The first thing you'll note about this issue (and last issue, since this is the second installment in a two-part story) is that this isn't the Simon Bisley you've seen before. Bisley doesn't go for the extremely distorted figures and violent etchings in this "Hellblazer" arc. He doesn't give John Constantine rippling muscles and a tiny waist. He doesn't draw the comic as if he's obsessively filling in the corners of his school notebook in the art class detention hall.

That Simon Bisley may be long gone, for all know. I haven't really kept up with his work in the past decade.

His work on "Hellblazer" #266 is softer than anything I've seen from him before. It's a bit like Richard Corben mixed with Tan Eng Huat mixed with Drew Friedman, using pencil and charcoal instead of ink. With Brian Buccellato on colors, we get a haunting, dreamlike, still-grotesque-but-not-like-1990s-Bisley series of images about John Constantine's punk lifestyle, then and now. It's an effective look for the issue, certainly. But the scent of faint nostalgia gives me a longing for the harsh edges and hyperbolic excesses of the old Bisley style. It would have given this story a mania that might have made it something truly insane. As it stands now, it's just mildly insane, which is maybe all it was shooting for.

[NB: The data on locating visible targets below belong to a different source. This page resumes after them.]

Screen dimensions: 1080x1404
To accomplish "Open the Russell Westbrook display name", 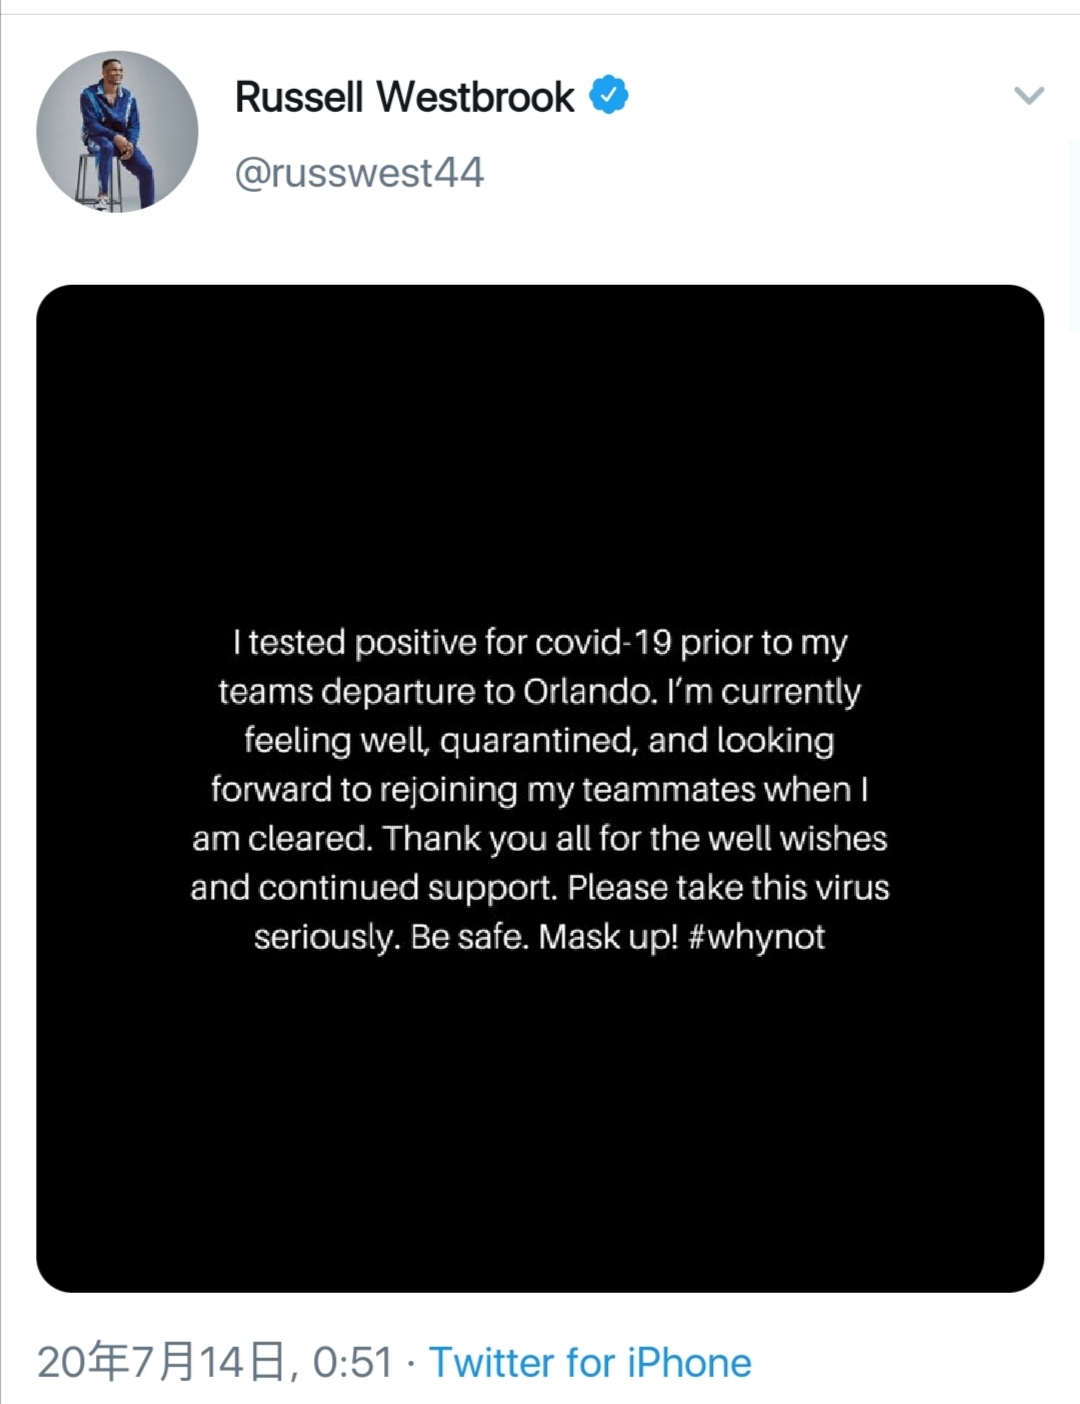I will [405, 97].
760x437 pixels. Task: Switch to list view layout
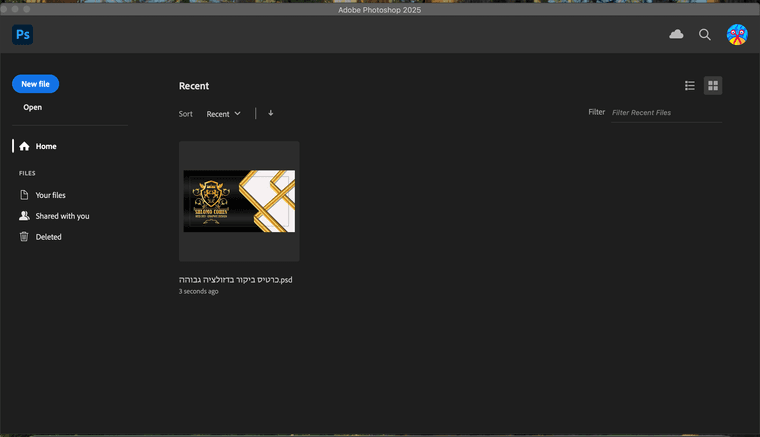(690, 86)
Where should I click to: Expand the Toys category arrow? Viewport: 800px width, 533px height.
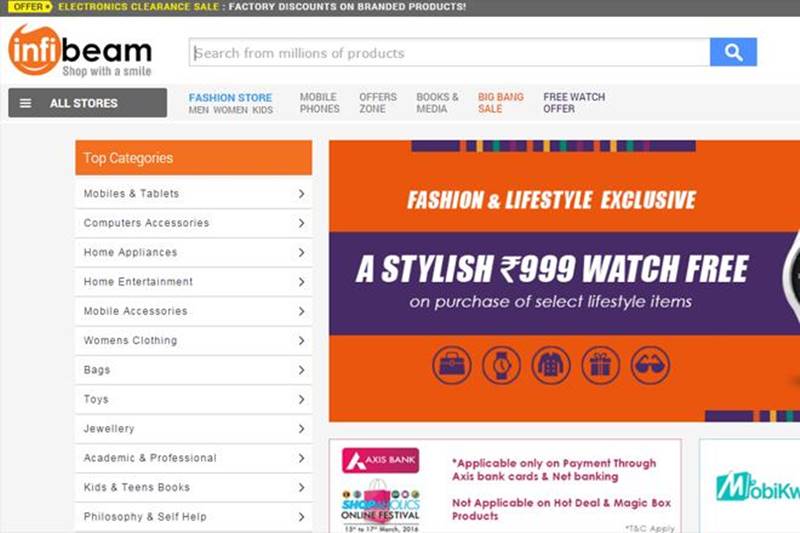(x=301, y=400)
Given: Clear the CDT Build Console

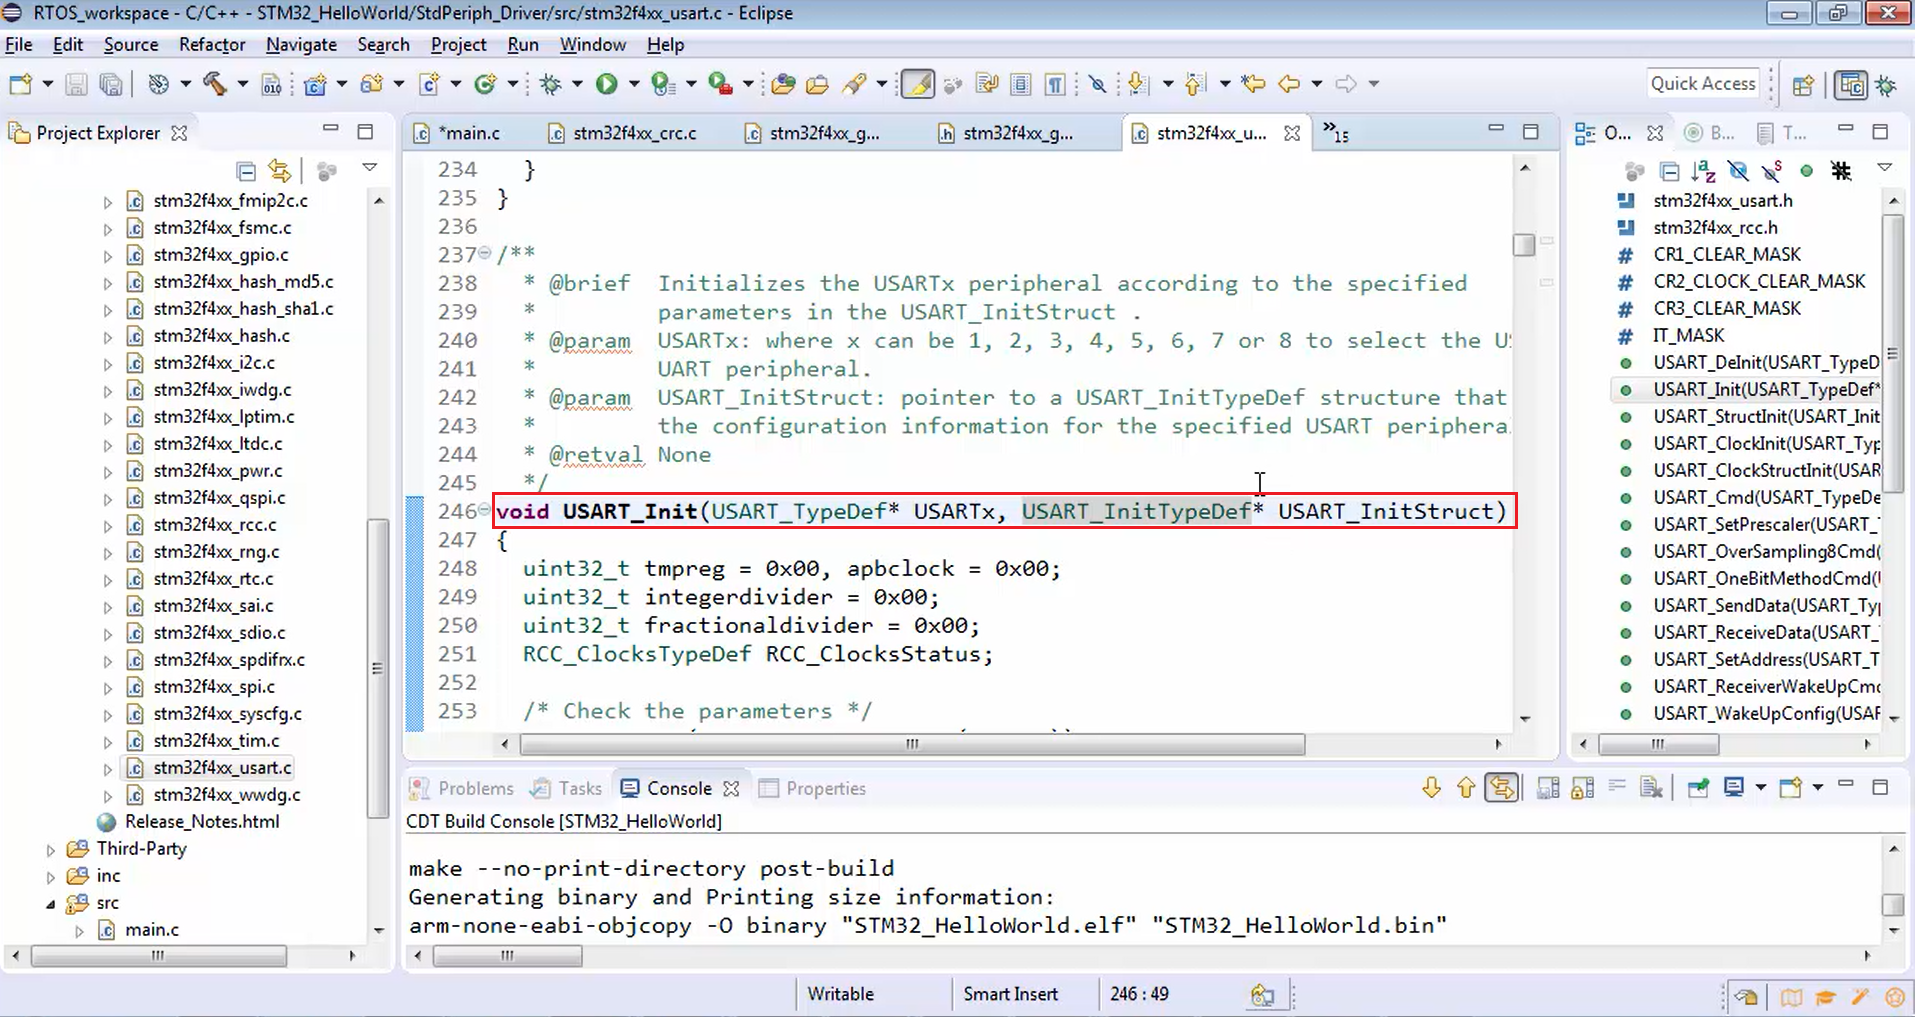Looking at the screenshot, I should coord(1652,787).
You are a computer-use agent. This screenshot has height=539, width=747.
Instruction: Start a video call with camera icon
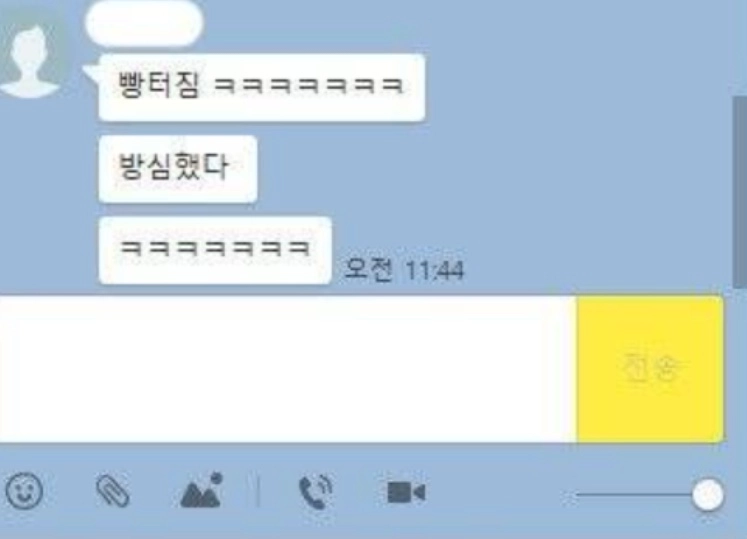click(406, 492)
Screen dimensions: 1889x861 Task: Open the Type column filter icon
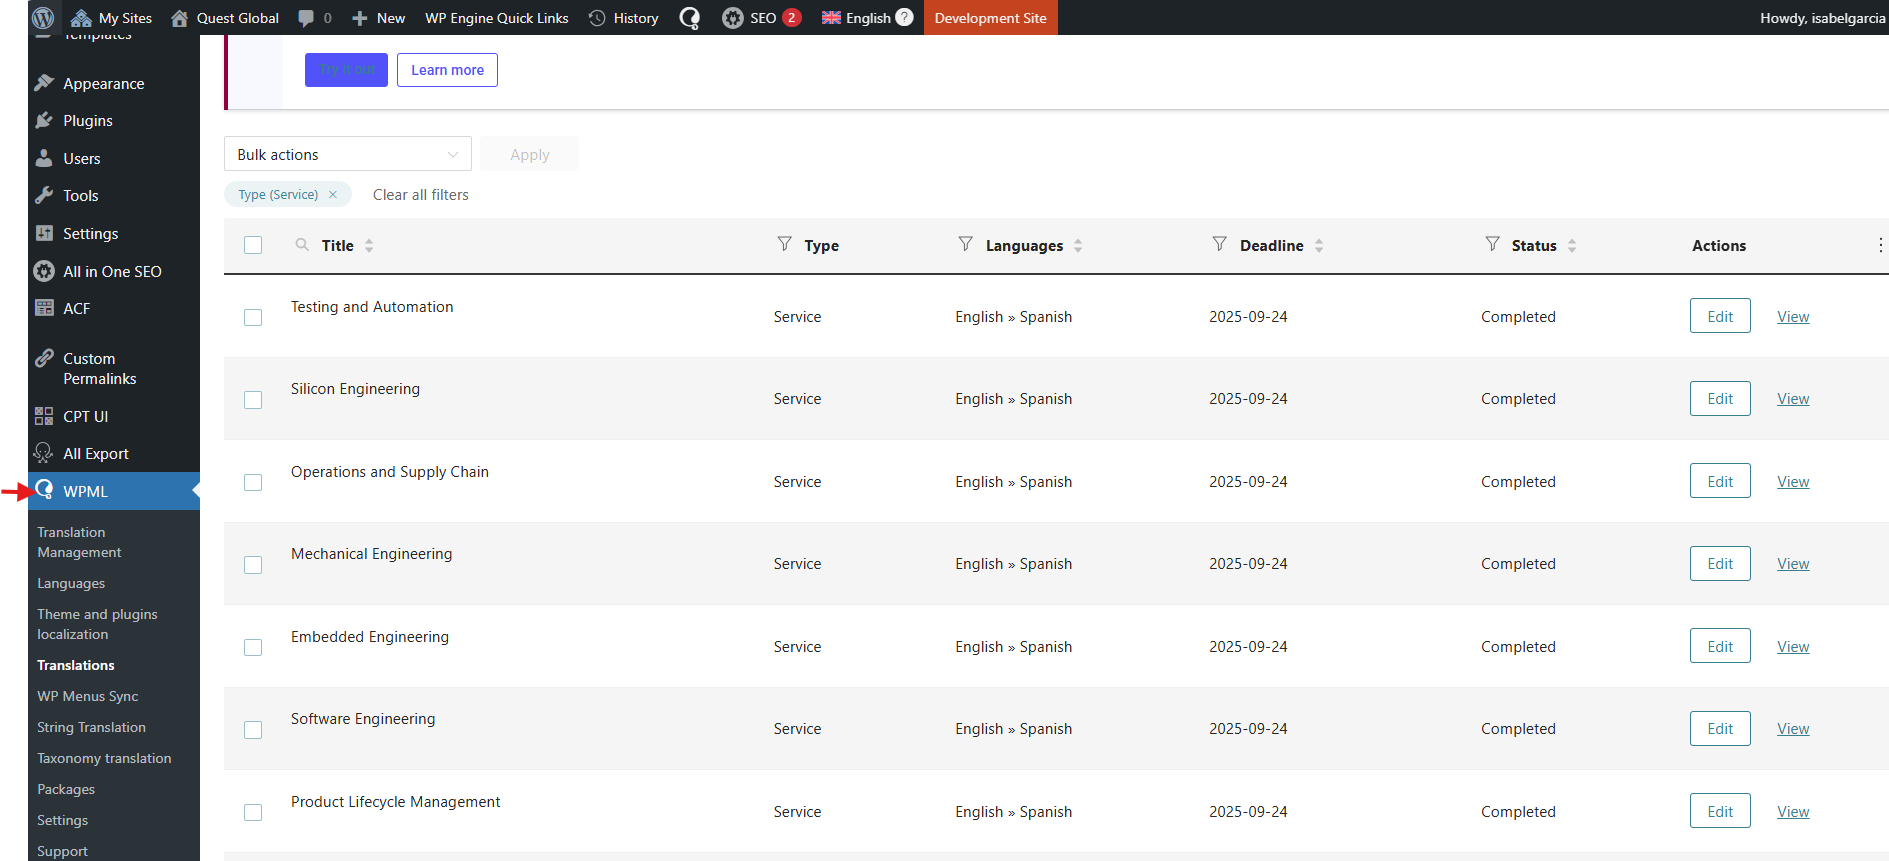[785, 244]
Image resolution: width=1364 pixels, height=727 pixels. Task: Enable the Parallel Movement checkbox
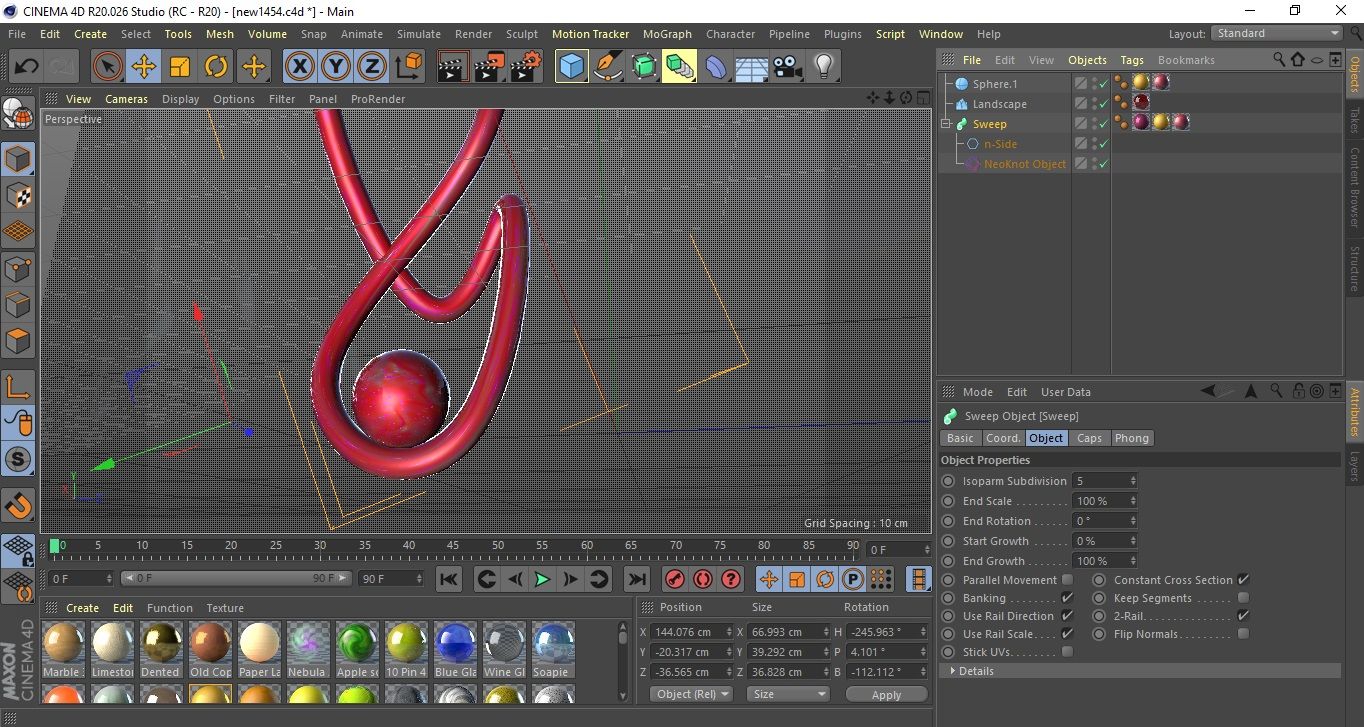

This is one of those "Hellblazer" issues that recalls Constantine's days in Mucous Membrane, the punk band of his youth. And in this issue, the now-old-and-wizened-and-cynical Constantine gets a haircut that recalls the look of his younger days, as he attempts to connect with his past to free the ghosts of the present. Something evil has taken over the body of Sid Vicious (literally, Sid Vicious) and nu-punks are worshiping at this beast's altar. To add to the conflict, old-monied conservatives are enlisting young punks to their cause, pointing out how short it is to hop from anarchy to free-market capitalism. Youth in revolt become youth in defiance of government regulation. And the old fossils can feed off of that.

Constantine busts up the whole racket, as is his style, and Peter Milligan gives him a whiff of what it was like back in the day. What he used to fight for, and why.

And the world marches on, with Constantine as its mad, cynical, secret guardian.